Written task:
Copy the stretch of the story reviews from "I critique as" through "meant to be.", putting "review" in place of "critique".

Page extract:
Your descriptions are distinct and powerful, giving away just enough to work with, and it doesn't distract to much from the story. As always (I feel like I always have something to say, I hope you don't mind), I have two notes.
The first; I see that you use thoughts in your narrative, but I got a little confused as you stepped from narrative straight into a thought. To make it more clear I suggest using an italic font specifically for these lines. Example sentence; ...home. [start italic here] If that woman was here she's long gone by now [end italic here] he kept thinking to himself.
The second note; You have an introduction, a core and a solid ending, but I feel like the introduction might be too long (this could just be me); how I interpreted it is that it takes the first 50%. The core starts when Don sees the lady walking, and to me it really got interesting at that point. The downside is that it was also over pretty fast. It might be an idea to spend some more time in Don's problem, or, if you want to keep it short (i'm sorry to say), delete some exposition. Then again, it's my opinion, it's not a must. =)

Liked the read, please send me another request if you finish another piece. Cheers.

Posted 9 Years Ago


1 of 1 people found this review constructive.




Reviews

I liked Don - for who you made him out to be... you gave a little of his "history" and it fit the perception well. Who he became - well, not so much ...but that's personal choice.

Posted 6 Years Ago


I critique as i read first, then perhaps scan over the piece again for general comments. Please accept my views as that -- just mine -- and judge for yourself whether they are of use. They are meant to be.
1)"He loved to sit on the back porch of his old cottage and gaze across the meadow that was filled with the m ost beautiful Orange Tiger Lilies." -- let the reader picture this and allow the reader the option of deciding whether they're beautiful; therefore, I'd suggest you delete "most beautiful."
2) "grassy fieldmoved like the waves of the ocean" -- nice image; however, it is the grasses that moved and appeared like waves in the ocean, not the field as you have written; perhaps change to "grasses in the field..."

Item-finding records:

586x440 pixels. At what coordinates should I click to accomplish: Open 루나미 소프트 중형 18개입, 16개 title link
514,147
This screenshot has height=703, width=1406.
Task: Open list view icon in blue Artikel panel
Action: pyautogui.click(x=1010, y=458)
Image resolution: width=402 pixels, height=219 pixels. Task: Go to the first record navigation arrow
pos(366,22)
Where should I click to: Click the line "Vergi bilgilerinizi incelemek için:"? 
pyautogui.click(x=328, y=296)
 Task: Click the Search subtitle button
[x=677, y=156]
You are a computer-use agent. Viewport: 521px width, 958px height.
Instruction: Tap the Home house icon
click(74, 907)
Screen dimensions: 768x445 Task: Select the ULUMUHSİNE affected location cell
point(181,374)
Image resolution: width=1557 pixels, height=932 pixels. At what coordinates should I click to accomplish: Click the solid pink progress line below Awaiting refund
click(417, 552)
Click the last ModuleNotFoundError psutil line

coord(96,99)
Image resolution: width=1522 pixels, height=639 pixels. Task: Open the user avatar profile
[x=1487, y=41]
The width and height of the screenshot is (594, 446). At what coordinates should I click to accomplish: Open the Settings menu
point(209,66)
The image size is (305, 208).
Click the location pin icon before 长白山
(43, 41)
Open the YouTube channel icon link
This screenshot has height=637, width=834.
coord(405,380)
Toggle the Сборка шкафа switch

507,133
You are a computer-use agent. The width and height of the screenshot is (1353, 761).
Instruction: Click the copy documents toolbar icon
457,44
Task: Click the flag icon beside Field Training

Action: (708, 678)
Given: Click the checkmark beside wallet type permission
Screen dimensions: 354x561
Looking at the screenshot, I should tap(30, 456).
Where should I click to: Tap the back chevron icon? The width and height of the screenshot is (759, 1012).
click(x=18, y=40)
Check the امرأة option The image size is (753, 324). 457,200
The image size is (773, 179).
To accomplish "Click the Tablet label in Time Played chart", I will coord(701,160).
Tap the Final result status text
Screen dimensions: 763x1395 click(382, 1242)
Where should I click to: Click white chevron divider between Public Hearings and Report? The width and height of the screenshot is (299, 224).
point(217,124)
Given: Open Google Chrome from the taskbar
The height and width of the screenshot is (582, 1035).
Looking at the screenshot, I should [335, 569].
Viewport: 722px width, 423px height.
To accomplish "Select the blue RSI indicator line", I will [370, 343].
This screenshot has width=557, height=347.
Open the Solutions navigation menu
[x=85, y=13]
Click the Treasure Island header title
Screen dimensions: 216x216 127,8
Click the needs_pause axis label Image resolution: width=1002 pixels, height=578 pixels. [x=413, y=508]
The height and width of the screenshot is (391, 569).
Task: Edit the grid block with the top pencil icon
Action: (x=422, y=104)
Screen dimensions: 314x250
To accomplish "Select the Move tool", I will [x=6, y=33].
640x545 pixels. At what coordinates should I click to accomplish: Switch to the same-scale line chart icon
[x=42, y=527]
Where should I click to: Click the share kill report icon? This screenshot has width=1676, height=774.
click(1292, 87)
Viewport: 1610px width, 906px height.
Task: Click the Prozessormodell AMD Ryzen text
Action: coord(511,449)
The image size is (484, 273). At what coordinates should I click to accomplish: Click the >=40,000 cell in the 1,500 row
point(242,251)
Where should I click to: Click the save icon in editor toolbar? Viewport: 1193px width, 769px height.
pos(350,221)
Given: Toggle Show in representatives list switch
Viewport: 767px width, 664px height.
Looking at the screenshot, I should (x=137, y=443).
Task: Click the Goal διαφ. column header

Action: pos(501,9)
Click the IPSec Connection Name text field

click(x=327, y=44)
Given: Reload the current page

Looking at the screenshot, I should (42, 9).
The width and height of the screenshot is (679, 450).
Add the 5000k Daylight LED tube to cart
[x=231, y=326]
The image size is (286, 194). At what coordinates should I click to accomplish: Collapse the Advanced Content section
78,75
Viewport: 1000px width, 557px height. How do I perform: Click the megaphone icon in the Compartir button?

Output for this task:
I review as i read first, then perhaps scan over the piece again for general comments. Please accept my views as that -- just mine -- and judge for yourself whether they are of use. They are meant to be.